JijModeling-Transpiler is sub-package of jijmodeling. jijmodeling.transpiler provides transpiling methods to other modeling tools such as PyQUBO and Python-MIP. We can use JijModeling-Transpiler to run optimization of our model which we construct with JijModeling locally without JijZept. jijmodeling.transpiler can be installed through pip command.

pip install jijmodeling-transpiler -U

In this tutorial, we would like to take the Knapsack problem as an example to illustrate the usage of jijmodeling.transpiler.

Before we explain the usage of jijmodeling.transpiler, we need to construct the mathematical model with JijModeling.

import jijmodeling as jm


# define variables
v = jm.Placeholder('v', dim=1)
N = v.shape[0]
w = jm.Placeholder('w', shape=(N))
W = jm.Placeholder('W')
x = jm.Binary('x', shape=(N))
i = jm.Element('i', (0, N))

# set problem
problem = jm.Problem('Knapsack')
# set objective function
obj = - jm.Sum(i, v[i]*x[i])
problem += obj

# set total weight constraint
const = jm.Sum(i, w[i]*x[i])
problem += jm.Constraint('weight', const<=W)

problem
Problem: Knapsackmini=0vshape(0)1vixis.t.weight:i=0vshape(0)1wixiW,xi0{0,1}\begin{alignat*}{4}\text{Problem} & \text{: Knapsack} \\\min & \quad - \sum_{ i = 0 }^{ v_{\mathrm{shape}(0)} - 1 } v_{i} \cdot x_{i} \\\text{s.t.} & \\& \text{weight} :\\ &\quad \quad \sum_{ i = 0 }^{ v_{\mathrm{shape}(0)} - 1 } w_{i} \cdot x_{i} \leq W,\\[8pt]& x_{i_{0}} \in \{0, 1\}\end{alignat*}

We also need to prepare the problem instance data.

# set a list of values & weights 
inst_v = [5, 7, 2, 1, 4, 3]
inst_w = [8, 10, 6, 4, 5, 3]
# set maximum weight
inst_W = 20
instance_data = {'v': inst_v, 'w': inst_w, 'W': inst_W}

convert to PyQUBO model

We can use to_pyqubo to convert jijmodeling to PyQUBO model.

from jijmodeling.transpiler.pyqubo import to_pyqubo

# convert to pyqubo
pyq_model, pyq_chache = to_pyqubo(problem, instance_data, {})

We can create QUBO from PyQUBO model and run annealing using openjij.

import openjij as oj

# set multipliers
lam1 = 1.0
multipliers = {'weight': lam1}
# create qubo
qubo, bias = pyq_model.compile().to_qubo(feed_dict=multipliers)
# set sampler
sampler = oj.SASampler(num_reads = 10)
# solve problem
response = sampler.sample_qubo(qubo)

.decode can be used to obtain results from openjij's result in a more user-friendly manner.

# decode solution
result = pyq_chache.decode(response)

Finally, let us check the results we obtained.

import numpy as np
lowest_result = result.lowest()[0]
indices, _, _ = lowest_result.record.solution['x'][0]
sum_w = np.sum([instance_data['w'][i] for i in indices[0]])

print('Indices of x = 1: ', indices[0])
print('Value of objective function: ', lowest_result.evaluation.objective)
print('Value of constraint term: ', lowest_result.evaluation.constraint_violations['weight'])
print('Total weight: ', sum_w)
Indices of x = 1:  [1, 4, 5]
Value of objective function: [-14.0]
Value of constraint term: [0.0]
Total weight: 18

Convert to Python-MIP

While constructing a mathematical model, you may want to solve the problem with an exact solver to verify your model.
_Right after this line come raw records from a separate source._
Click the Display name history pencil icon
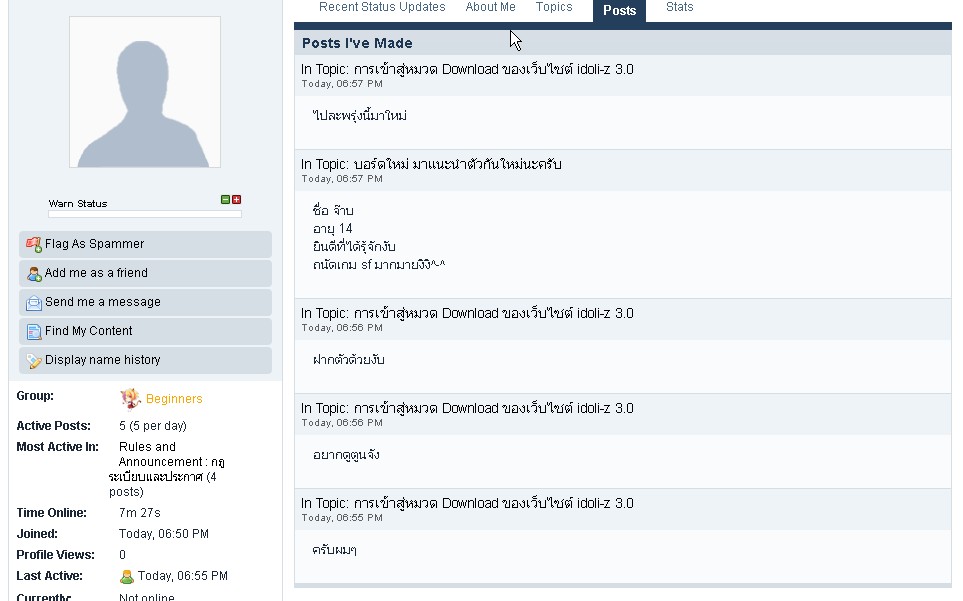Viewport: 963px width, 601px height. (34, 360)
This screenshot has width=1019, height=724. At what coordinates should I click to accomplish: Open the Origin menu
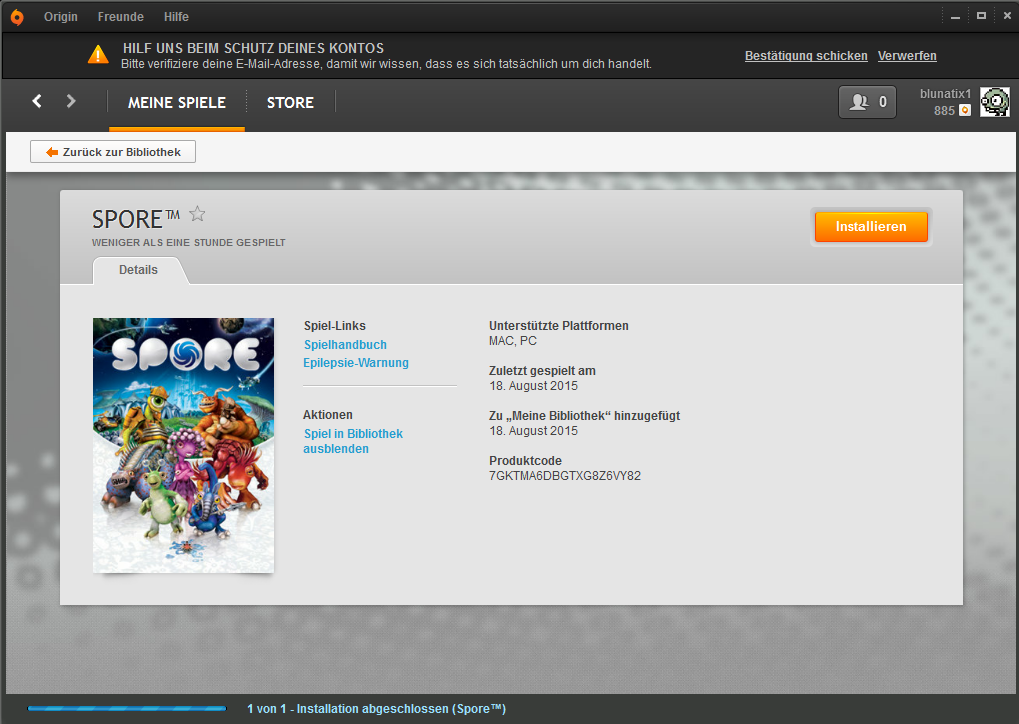[x=61, y=17]
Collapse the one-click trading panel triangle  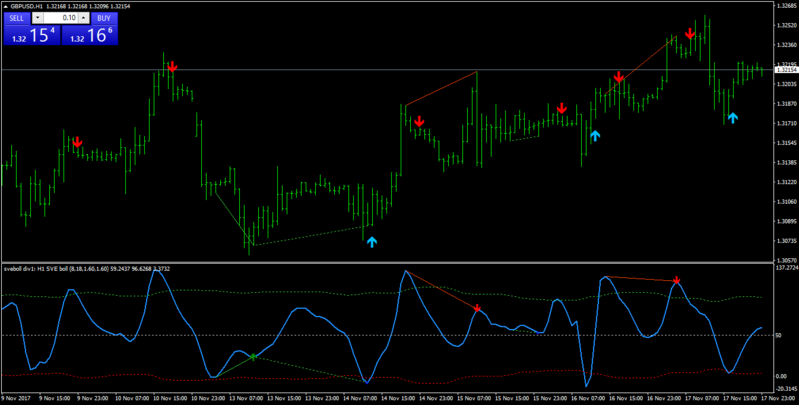coord(6,6)
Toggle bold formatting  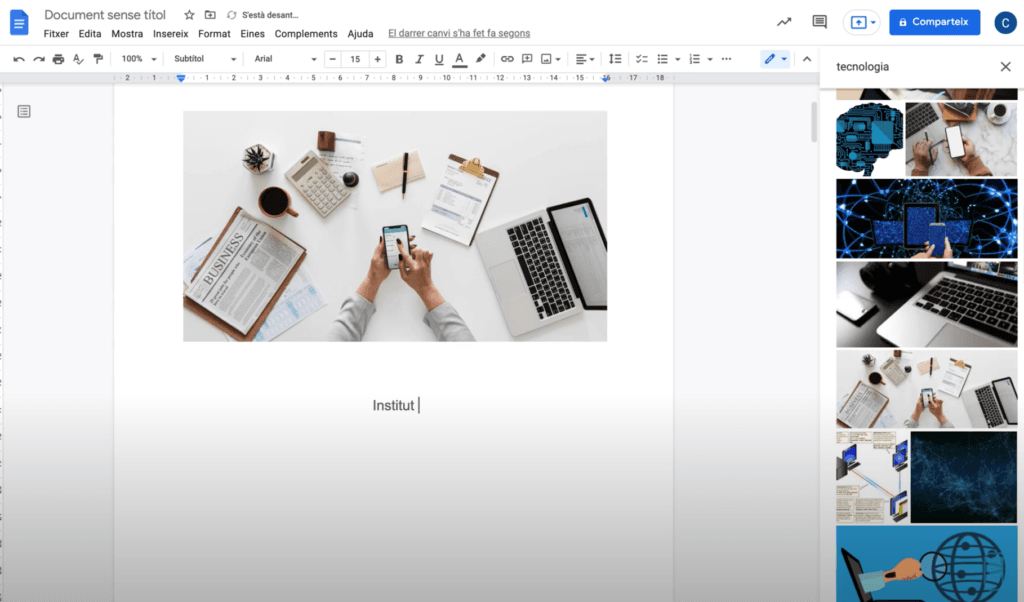click(399, 59)
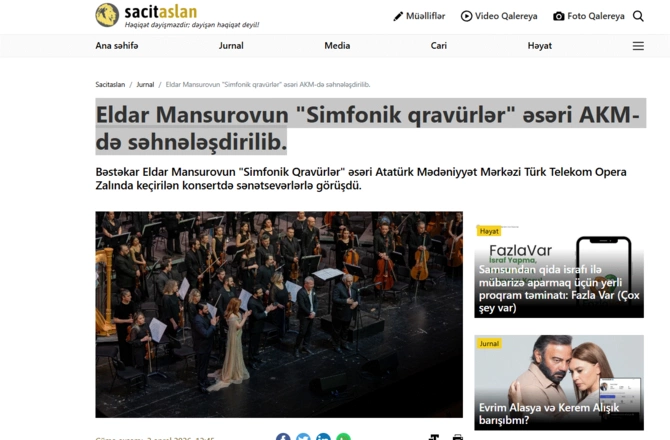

JijModeling-Transpiler provides the conversion function to_mip to Python-MIP model which provides modeling and solving tools for Mixed Interger Linearr Problem. The usage is almost same as to_pyqubo.

from jijmodeling.transpiler.mip import to_mip

# convert to mip
mip_model, mip_cache = to_mip(problem, instance_data, {})

We can solve the problem with .optimize. If you would like to know more detail usage, so please check the Python-MIP document.

status = mip_model.optimize()
Welcome to the CBC MILP Solver 
Version: Trunk
Build Date: Oct 24 2021

Starting solution of the Linear programming relaxation problem using Primal Simplex

Coin0506I Presolve 1 (0) rows, 6 (0) columns and 6 (0) elements
Clp1000I sum of infeasibilities 0 - average 0, 5 fixed columns
Coin0506I Presolve 0 (-1) rows, 0 (-6) columns and 0 (-6) elements
Clp0000I Optimal - objective value -15.25
Clp0000I Optimal - objective value -15.25
Coin0511I After Postsolve, objective -15.25, infeasibilities - dual 0 (0), primal 0 (0)
Clp0000I Optimal - objective value -15.25
Clp0000I Optimal - objective value -15.25
Clp0000I Optimal - objective value -15.25
Clp0032I Optimal objective -15.25 - 0 iterations time 0.002, Idiot 0.00

Starting MIP optimization

We can also use .decode function to obtain the results in a more user-friendly manner.

result = mip_cache.decode((status,mip_model))
result
SampleSet(record=Record(solution={'x': [(([1, 4, 5],), [1.0, 1.0, 1.0], ())]}, num_occurrences=[1]), evaluation=Evaluation(energy=[], objective=[-14.0], constraint_violations={}, penalty=[]), measuring_time=MeasuringTime(solve=SolvingTime(preprocess=None, solve=None, postprocess=None), system=SystemTime(post_problem_and_instance_data=None, request_queue=None, fetch_problem_and_instance_data=None, fetch_result=None, deserialize_solution=None), total=None))
indices, _, _ = result.record.solution['x'][0]
sum_w = np.sum([instance_data['w'][i] for i in indices[0]])
print('Indices of x = 1: ', indices[0])
print('Value of objective function: ', result.evaluation.objective)
print('Total weight: ', sum_w)
Indices of x = 1:  [1, 4, 5]
Value of objective function: [-14.0]
Total weight: 18

In this tutorial, we explain the basics how to use JijModeling-Transpiler. You can easily convert your model written in jijmodeling to other modeling tools.